Then the next question you ask: Do we process any of the information (data) of people in our congregation, in particular, the citizens of the EU.?
“Processing” is the operative word and it means any manual or computer operation or set of operations which are performed on personal data or on sets of personal data, whether or not by automated means, such as weekly collections, recording of events such as baptisms, confirmations, marriages, births, and deaths as an example. In the world of GDPR “Processing” also means how you and your technology people are structuring, storing, the data. It also indicates what forms adaptation or alteration, and retrieval of data do you perform. How do you use the data, for example for mailing list, for notices, for financial recordings, for sharing and are there any disclosure by transmission of data via the internet, Do you make the data available for other ministers to view, form alignment with other data, manipulate the data or any combination thereof. Lastly, what restriction, erasure or destruction of data is performed? And, the big question here is: Did the people give you consent to use their data?”

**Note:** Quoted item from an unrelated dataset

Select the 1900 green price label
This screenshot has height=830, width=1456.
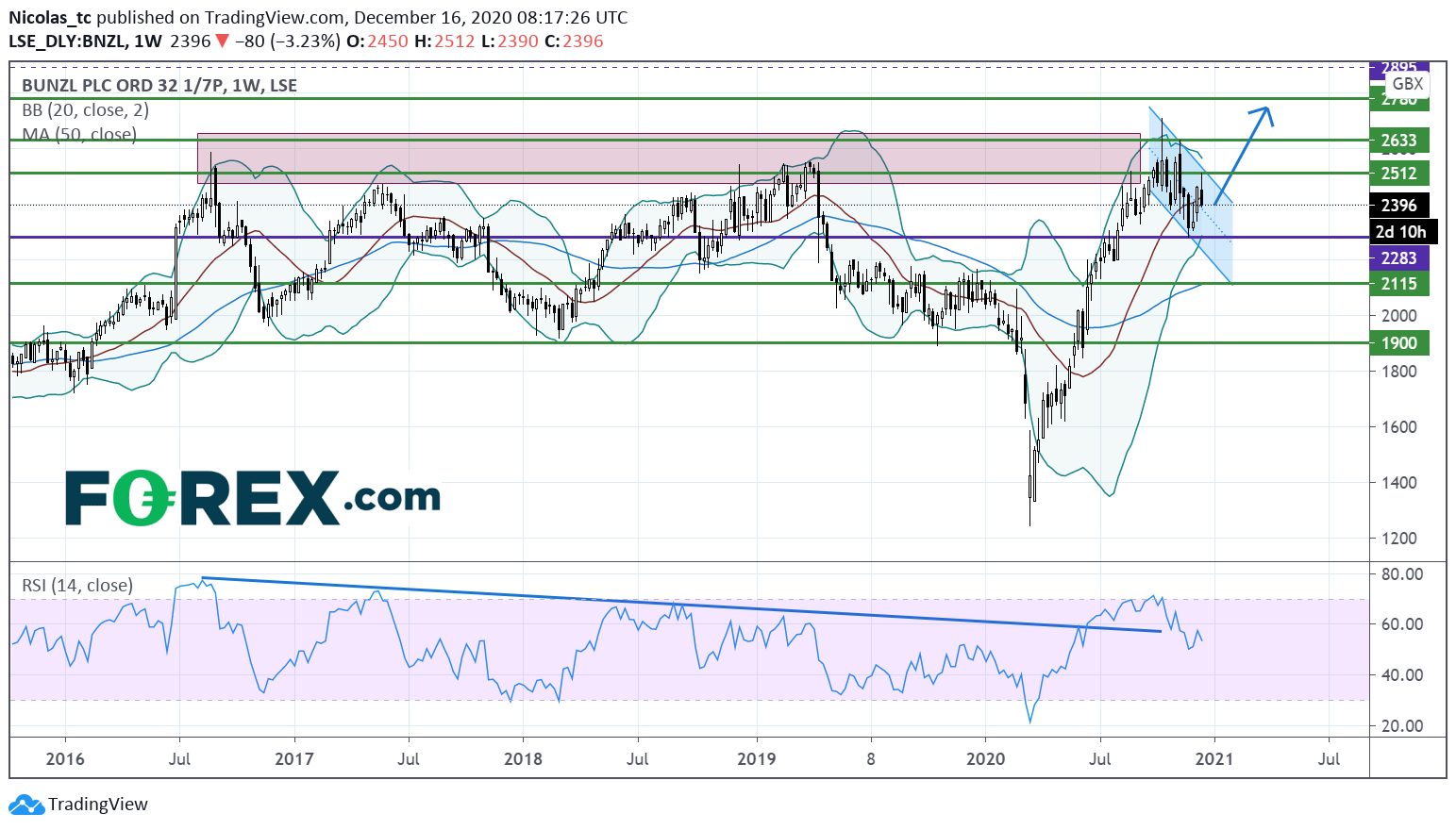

Does your church have a website?
For websites, GDPR requires website owners to inform visitors:
1. for which personal data is being collected;
2. what the information is being used for;
3. who is handling the data;
4. how the data was obtained; and
5. how and where the data is stored.
This is most commonly performed via a privacy policy on your website. You may have noticed as you update your information for a mobile phone or computer website you have been asked a series of question from various companies including social media companies. They are informing and asking for consent. They are doing this because they are subject to GDPR and many companies are just applying the rules to everyone versus having multiple systems and databases.
So what do you do?
For starters:
Look into all of the different ways in which you are collecting congregational data. Put mechanisms in place to make sure that users can control their own data. Avoid collecting user data where it’s not necessary; and Most importantly of all, even if you are using third-party tools and solutions such as cloud services, Application service providers, etc., you need to make sure that all those entities are GDPR compliant as well. There is no “passing the buck” to someone else when it comes to being compliant with GDPR.